=== Data records ===

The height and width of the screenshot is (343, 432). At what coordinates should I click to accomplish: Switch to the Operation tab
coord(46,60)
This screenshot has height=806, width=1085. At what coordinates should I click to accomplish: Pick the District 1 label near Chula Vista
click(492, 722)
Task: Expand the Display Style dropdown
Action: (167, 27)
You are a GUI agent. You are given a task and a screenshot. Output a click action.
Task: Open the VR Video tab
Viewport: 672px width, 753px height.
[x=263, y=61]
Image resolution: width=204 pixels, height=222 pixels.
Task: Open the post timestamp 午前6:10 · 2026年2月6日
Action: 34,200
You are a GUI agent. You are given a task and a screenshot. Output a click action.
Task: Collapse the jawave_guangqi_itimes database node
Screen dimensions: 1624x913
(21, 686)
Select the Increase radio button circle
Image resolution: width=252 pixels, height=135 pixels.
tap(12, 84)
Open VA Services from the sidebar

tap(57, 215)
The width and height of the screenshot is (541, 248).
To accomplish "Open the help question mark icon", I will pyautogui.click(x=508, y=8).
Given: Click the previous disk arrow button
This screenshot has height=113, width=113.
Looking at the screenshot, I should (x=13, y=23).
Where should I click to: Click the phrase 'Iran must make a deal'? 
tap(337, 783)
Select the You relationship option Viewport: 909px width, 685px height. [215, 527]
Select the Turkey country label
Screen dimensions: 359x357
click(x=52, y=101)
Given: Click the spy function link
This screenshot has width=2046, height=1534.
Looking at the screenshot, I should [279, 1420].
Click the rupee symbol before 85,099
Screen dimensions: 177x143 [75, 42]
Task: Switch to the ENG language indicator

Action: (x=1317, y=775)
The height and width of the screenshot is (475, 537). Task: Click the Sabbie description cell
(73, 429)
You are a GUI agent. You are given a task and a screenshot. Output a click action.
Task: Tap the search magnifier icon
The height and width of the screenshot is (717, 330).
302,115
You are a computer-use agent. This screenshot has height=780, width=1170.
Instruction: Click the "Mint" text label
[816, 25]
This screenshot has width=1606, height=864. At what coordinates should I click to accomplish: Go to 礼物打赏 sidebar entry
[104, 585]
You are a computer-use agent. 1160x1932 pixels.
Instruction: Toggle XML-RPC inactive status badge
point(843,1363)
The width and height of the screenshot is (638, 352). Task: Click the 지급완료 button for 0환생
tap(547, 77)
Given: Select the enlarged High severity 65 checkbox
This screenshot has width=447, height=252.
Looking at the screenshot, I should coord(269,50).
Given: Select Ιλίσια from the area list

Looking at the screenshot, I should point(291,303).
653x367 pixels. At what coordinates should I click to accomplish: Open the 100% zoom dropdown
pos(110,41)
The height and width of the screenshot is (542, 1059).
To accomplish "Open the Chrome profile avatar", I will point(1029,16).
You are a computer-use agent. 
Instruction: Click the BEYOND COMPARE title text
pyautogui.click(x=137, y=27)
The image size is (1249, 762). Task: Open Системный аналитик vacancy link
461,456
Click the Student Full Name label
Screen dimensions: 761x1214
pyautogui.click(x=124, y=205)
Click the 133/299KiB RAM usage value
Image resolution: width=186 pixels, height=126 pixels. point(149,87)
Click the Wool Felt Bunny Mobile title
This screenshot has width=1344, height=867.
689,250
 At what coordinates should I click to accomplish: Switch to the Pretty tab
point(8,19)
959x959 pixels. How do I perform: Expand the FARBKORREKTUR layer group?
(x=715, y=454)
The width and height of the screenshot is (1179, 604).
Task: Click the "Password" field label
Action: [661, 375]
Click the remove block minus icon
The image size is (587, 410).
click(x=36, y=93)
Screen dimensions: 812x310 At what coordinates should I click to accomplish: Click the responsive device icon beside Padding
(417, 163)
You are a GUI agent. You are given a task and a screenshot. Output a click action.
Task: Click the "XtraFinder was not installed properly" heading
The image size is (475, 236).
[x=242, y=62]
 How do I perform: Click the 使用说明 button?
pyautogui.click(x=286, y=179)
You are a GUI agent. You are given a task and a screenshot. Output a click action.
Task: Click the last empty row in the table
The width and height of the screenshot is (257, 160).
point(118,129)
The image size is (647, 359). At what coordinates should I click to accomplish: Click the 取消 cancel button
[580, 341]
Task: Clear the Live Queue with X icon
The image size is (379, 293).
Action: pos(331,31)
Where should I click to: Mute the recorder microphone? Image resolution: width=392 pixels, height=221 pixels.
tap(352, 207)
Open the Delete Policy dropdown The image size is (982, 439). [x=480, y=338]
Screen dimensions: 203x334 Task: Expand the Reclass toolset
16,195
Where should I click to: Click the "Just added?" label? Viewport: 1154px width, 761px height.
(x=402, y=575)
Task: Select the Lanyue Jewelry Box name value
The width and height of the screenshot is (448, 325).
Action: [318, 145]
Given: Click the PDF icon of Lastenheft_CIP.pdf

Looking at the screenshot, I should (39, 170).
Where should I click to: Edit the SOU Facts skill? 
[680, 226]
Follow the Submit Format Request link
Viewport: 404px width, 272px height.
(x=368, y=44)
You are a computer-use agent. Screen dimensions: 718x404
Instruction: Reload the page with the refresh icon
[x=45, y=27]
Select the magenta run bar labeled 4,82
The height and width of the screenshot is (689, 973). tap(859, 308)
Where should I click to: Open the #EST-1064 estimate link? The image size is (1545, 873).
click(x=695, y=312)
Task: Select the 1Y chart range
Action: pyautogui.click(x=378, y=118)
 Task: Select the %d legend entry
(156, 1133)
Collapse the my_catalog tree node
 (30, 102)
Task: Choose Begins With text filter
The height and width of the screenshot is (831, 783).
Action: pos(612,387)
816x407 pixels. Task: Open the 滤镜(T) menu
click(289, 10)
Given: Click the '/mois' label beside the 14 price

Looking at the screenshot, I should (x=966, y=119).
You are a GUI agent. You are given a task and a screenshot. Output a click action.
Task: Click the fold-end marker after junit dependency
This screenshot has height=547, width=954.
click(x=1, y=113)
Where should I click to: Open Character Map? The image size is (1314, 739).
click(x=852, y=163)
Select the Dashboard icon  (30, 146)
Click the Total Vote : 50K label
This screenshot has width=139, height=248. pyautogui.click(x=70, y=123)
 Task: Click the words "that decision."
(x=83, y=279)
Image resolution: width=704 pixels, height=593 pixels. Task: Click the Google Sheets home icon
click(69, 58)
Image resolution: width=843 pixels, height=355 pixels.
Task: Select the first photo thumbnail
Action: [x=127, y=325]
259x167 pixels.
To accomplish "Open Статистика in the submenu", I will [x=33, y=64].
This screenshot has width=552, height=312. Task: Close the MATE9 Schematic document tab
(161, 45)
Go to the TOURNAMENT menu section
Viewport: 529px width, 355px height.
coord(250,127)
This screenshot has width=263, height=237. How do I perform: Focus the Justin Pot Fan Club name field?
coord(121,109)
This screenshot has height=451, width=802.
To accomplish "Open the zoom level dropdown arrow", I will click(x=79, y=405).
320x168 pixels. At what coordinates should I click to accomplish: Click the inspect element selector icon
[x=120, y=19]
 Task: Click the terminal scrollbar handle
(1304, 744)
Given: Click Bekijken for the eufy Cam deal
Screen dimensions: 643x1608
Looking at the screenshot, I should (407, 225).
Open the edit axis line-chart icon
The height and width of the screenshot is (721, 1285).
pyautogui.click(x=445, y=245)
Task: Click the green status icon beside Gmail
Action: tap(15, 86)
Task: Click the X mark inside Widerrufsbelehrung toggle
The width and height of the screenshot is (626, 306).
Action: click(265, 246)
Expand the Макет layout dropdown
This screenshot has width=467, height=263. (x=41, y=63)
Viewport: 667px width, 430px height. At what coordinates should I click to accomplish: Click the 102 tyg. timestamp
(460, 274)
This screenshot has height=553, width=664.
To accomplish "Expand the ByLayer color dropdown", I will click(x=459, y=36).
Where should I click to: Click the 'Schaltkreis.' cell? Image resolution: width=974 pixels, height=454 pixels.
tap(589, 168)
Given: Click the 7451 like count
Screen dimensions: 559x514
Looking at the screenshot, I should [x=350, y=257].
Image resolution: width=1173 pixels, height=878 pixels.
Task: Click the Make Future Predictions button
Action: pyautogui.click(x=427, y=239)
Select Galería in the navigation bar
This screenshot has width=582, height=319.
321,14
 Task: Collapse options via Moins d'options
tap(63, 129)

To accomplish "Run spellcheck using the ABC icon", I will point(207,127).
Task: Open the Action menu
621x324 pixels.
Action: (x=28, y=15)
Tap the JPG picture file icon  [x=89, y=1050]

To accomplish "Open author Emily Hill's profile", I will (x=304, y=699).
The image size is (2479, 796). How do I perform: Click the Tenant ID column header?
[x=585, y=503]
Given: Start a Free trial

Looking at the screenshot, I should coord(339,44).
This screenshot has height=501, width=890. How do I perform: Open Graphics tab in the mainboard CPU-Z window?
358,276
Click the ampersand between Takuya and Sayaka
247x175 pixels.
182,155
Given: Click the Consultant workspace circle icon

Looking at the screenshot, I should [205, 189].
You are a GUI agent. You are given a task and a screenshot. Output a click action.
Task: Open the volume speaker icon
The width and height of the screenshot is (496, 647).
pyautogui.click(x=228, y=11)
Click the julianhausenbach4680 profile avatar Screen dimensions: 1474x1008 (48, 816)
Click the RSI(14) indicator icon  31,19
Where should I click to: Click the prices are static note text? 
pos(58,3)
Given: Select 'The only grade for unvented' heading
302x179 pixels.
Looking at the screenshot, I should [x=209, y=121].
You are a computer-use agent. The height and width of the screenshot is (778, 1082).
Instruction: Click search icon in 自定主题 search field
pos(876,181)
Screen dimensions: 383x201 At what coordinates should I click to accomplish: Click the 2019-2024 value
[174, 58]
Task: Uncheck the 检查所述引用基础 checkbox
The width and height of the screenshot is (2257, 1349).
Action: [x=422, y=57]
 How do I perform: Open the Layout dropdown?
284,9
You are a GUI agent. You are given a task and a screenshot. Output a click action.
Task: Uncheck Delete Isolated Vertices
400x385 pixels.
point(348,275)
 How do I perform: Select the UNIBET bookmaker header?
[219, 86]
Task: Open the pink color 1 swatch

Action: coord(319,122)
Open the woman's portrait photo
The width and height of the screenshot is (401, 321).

===

**Exercise instructions:** Rewrite the data from the line containing "the Pretty tab" down to the line containing "[x=242, y=62]", swapping "Screen dimensions" for "Display size" and leaving everything else unchanged.

**The output:**
 At what coordinates should I click to accomplish: Switch to the Pretty tab
point(8,19)
959x959 pixels. How do I perform: Expand the FARBKORREKTUR layer group?
(x=715, y=454)
The width and height of the screenshot is (1179, 604).
Task: Click the "Password" field label
Action: [661, 375]
Click the remove block minus icon
The image size is (587, 410).
click(x=36, y=93)
Display size: 812x310 At what coordinates should I click to accomplish: Click the responsive device icon beside Padding
(417, 163)
You are a GUI agent. You are given a task and a screenshot. Output a click action.
Task: Click the "XtraFinder was not installed properly" heading
The image size is (475, 236).
[x=242, y=62]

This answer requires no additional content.